Aangeleverde tekst:
------------

ECLI:NL:RBNHO:2025:3753

Rechtbank Noord-Holland

Datum uitspraak
7 april 2025
Publicatiedatum
4 april 2025
Zaaknummer
AWB - 23 _ 3133
Instantie
Rechtbank Noord-Holland
Type
Uitspraak
Procedures
  • Eerste aanleg - enkelvoudig
Vindplaatsen
  • Rechtspraak.nl
AI samenvatting door LexboostAutomatisch gegenereerd

Vergoeding proceskosten bij terugbetaling van antidumpingrechten en rente op achterstallen

In deze zaak, behandeld door de Rechtbank Noord-Holland, gaat het om de vergoeding van proceskosten in het kader van een terugbetaling van antidumpingrechten en rente op achterstallen die in strijd met het Unierecht zijn geïnd. Eiseres, een B.V. gevestigd te [vestigingsplaats], heeft een uitnodiging tot betaling ontvangen van de inspecteur van de Douane voor een bedrag van € 150.799, bestaande uit antidumpingrechten en rente. Eiseres heeft bezwaar aangetekend, maar dit werd ongegrond verklaard. Vervolgens heeft eiseres beroep ingesteld en aanspraak gemaakt op vergoeding van proceskosten. De inspecteur heeft de uitnodiging tot betaling later verminderd tot nihil en heeft aangegeven dat de proceskosten in beroep voor zijn rekening zijn. De rechtbank heeft op 11 maart 2025 een zitting gehouden, waarbij beide partijen hun standpunten hebben toegelicht. Eiseres stelt dat zij recht heeft op een integrale proceskostenvergoeding, terwijl de inspecteur een forfaitaire vergoeding voorstaat. De rechtbank heeft geoordeeld dat eiseres geen belang heeft bij een inhoudelijke beoordeling van het besluit van de inspecteur, omdat de utb inmiddels is verminderd tot nihil. De rechtbank heeft het beroep niet-ontvankelijk verklaard, maar heeft wel de inspecteur veroordeeld tot vergoeding van de proceskosten en het griffierecht. De rechtbank heeft de kosten voor rechtsbijstand vastgesteld op € 1.814 en het griffierecht op € 365.

------------

Opdracht:
Beantwoord op basis van de samenvatting van de uitspraak:
(a) Voor welk bedrag ontving eiseres de uitnodiging tot betaling?
(b) Op welke datum hield de rechtbank een zitting?
(c) Op welk bedrag stelde de rechtbank de kosten voor rechtsbijstand vast?
Gebruik uitsluitend de samenvatting van de uitspraak.

Gegevens uit een verzameling:

------------

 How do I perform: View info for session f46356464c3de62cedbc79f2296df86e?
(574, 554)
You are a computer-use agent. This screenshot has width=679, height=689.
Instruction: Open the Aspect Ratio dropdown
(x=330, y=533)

------------

Antwoord:
(a) € 150.799
(b) 11 maart 2025
(c) € 1.814